Originally called Jenn’s Designs, the label started out as a shop on Etsy, specializing in the mugs that the partners created together. During the build-up to the 2016 election, when a racist was on the rise toward becoming president, the duo felt impelled to offer more than cute drinking vessels. That’s when the “LATINA POWER” T-shirt, which still drives the majority of the sales, was first born. “When I first created that T-shirt, it was something I felt that [the community] needed,” says Jennifer. “I needed it.”
The customer response was overwhelming. “I realized that this is what we’re supposed to be doing, and we quickly shifted into this Latina empowerment brand where every product that we were thinking of, creating, and putting out into the world was with that goal and mission,” Jennifer tells Refinery29.
After the shirt, Jennifer and Veronica decided to start their own website, in which their now-iconic Latina Power shirt has become a best-seller.

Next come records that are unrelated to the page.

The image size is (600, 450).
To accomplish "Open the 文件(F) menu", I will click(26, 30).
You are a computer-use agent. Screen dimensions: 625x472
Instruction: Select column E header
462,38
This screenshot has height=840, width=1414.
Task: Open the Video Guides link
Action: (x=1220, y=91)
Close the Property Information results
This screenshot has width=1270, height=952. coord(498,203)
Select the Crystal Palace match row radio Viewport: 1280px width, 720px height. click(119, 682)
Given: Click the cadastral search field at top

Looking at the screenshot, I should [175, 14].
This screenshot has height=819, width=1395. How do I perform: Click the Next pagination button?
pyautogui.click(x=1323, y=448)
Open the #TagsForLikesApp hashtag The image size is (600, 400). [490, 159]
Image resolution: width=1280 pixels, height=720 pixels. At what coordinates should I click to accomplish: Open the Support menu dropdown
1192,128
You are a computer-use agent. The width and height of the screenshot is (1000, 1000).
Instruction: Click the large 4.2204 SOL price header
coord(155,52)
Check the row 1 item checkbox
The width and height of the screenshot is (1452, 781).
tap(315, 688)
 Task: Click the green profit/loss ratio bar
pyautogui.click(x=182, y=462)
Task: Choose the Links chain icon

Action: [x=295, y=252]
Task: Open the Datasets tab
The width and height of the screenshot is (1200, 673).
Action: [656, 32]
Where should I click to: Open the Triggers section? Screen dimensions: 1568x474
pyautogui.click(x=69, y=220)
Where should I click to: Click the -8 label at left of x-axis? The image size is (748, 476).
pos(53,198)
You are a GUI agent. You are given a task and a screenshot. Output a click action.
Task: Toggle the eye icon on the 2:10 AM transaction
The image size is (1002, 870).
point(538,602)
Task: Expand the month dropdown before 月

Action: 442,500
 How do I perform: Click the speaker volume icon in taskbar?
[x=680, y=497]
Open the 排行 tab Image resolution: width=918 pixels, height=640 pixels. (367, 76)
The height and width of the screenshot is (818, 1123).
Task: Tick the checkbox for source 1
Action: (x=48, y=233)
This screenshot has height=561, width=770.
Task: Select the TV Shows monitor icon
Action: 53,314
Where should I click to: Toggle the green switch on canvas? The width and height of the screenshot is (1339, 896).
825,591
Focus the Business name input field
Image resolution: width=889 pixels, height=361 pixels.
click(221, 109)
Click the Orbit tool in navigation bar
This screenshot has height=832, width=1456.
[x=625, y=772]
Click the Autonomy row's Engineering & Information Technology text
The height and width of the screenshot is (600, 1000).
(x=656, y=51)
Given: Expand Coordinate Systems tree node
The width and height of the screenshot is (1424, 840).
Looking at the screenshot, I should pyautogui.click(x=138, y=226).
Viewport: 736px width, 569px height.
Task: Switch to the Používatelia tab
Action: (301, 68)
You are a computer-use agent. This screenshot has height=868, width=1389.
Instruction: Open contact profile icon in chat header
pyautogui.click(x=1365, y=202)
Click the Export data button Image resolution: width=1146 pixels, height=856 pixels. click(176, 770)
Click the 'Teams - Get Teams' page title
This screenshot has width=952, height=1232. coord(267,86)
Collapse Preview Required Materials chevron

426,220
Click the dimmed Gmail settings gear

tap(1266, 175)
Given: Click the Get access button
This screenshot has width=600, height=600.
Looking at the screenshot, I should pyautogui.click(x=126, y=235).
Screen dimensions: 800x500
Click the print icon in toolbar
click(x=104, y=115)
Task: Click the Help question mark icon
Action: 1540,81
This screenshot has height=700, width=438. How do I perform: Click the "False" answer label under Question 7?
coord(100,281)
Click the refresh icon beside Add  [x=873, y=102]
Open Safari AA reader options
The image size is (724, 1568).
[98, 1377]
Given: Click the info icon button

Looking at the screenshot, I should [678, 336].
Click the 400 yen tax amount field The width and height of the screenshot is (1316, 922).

The pair finds inspiration for their wares from their own lives and communities — even the models who appear on the site used are usually their friends. “We make sure the models wearing our clothes are Latina, and really just want to make sure it’s with people that believe in the same mission and have values that align with ours,” says Jennifer. They also draw inspiration from their border town of Brownsville, Texas, which is across the U.S.-Mexico border from Matamoros.
In 2020, when COVID-19 hit Brownsville’s community of small businesses along with the Texas Freeze of early 2021, JZD was severely impacted, with many of their regular factories and manufacturers wiped of inventory. Jennifer had to pivot, bringing their screen printer home in order to continue working. “This is [our] only source of income so we had to do what we had to do,” she recalls. New products continue to tell the stories of their evolving realities; one of the collections released this summer is called “Vaxxed Summer” in response to the hope and freedom inherent in getting the COVID-19 vaccine.
Jennifer is proud to be among the wave of Latina-owned brands that are gaining recognition and making sales, a new reality that is largely powered by word of mouth and social media, and that’s something that keeps their business afloat — but also others. “We love supporting other Latina businesses as well,” says Jennifer. After all, what use is power when you don’t share it?